Instructions to follow: In the material below, find the line that contains "[BMW M4 Competition (G82) (9)] (102, 801)" and the line that contains "Opentour (879, 1200)", then write out exactly those two lines and everything between them.

Records for the task:
****************************************

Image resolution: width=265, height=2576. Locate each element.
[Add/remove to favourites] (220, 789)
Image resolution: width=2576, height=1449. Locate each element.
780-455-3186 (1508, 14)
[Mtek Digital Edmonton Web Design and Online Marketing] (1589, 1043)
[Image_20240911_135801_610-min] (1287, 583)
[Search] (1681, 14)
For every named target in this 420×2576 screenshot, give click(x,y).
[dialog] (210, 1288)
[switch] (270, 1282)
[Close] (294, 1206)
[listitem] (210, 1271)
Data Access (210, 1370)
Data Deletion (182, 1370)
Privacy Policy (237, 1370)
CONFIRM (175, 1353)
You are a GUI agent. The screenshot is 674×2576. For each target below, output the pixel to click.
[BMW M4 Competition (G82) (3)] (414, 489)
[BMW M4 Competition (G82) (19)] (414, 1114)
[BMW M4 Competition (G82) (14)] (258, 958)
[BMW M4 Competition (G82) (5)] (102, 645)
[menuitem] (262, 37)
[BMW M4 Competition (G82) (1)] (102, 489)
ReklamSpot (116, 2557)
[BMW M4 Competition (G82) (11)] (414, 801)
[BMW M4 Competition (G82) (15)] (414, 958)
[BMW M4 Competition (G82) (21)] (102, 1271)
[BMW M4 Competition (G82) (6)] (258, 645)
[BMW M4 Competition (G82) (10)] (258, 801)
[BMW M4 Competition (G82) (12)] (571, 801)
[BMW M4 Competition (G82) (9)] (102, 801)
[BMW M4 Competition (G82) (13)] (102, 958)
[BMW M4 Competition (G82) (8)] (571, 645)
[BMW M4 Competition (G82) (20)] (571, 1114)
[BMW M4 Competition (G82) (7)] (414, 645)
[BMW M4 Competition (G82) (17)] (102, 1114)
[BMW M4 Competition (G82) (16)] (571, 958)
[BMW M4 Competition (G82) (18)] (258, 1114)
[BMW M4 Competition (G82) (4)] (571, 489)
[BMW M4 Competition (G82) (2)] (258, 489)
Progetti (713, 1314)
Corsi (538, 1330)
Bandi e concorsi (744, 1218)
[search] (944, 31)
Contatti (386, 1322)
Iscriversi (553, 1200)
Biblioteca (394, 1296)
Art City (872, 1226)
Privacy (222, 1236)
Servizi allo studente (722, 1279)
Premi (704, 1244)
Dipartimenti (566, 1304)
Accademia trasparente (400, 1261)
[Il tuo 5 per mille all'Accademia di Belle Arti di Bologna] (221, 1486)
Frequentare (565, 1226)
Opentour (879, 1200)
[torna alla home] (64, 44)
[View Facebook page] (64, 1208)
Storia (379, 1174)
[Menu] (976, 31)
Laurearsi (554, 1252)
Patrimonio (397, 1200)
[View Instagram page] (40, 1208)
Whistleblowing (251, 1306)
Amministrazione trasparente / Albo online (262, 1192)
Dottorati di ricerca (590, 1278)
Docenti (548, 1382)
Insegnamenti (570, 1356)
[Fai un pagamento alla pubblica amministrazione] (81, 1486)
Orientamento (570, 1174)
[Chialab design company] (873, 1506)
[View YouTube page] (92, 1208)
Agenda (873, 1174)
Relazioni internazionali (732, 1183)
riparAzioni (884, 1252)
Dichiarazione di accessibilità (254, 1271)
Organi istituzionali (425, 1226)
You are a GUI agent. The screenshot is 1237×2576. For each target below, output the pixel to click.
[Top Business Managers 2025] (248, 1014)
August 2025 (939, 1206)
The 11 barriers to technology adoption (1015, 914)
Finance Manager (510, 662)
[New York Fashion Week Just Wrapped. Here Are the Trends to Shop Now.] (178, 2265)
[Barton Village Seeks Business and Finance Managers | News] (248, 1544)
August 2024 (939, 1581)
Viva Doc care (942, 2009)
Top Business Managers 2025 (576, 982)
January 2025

****************************************

Output for this task:
[BMW M4 Competition (G82) (9)] (102, 801)
[BMW M4 Competition (G82) (13)] (102, 958)
[BMW M4 Competition (G82) (8)] (571, 645)
[BMW M4 Competition (G82) (20)] (571, 1114)
[BMW M4 Competition (G82) (7)] (414, 645)
[BMW M4 Competition (G82) (17)] (102, 1114)
[BMW M4 Competition (G82) (16)] (571, 958)
[BMW M4 Competition (G82) (18)] (258, 1114)
[BMW M4 Competition (G82) (4)] (571, 489)
[BMW M4 Competition (G82) (2)] (258, 489)
Progetti (713, 1314)
Corsi (538, 1330)
Bandi e concorsi (744, 1218)
[search] (944, 31)
Contatti (386, 1322)
Iscriversi (553, 1200)
Biblioteca (394, 1296)
Art City (872, 1226)
Privacy (222, 1236)
Servizi allo studente (722, 1279)
Premi (704, 1244)
Dipartimenti (566, 1304)
Accademia trasparente (400, 1261)
[Il tuo 5 per mille all'Accademia di Belle Arti di Bologna] (221, 1486)
Frequentare (565, 1226)
Opentour (879, 1200)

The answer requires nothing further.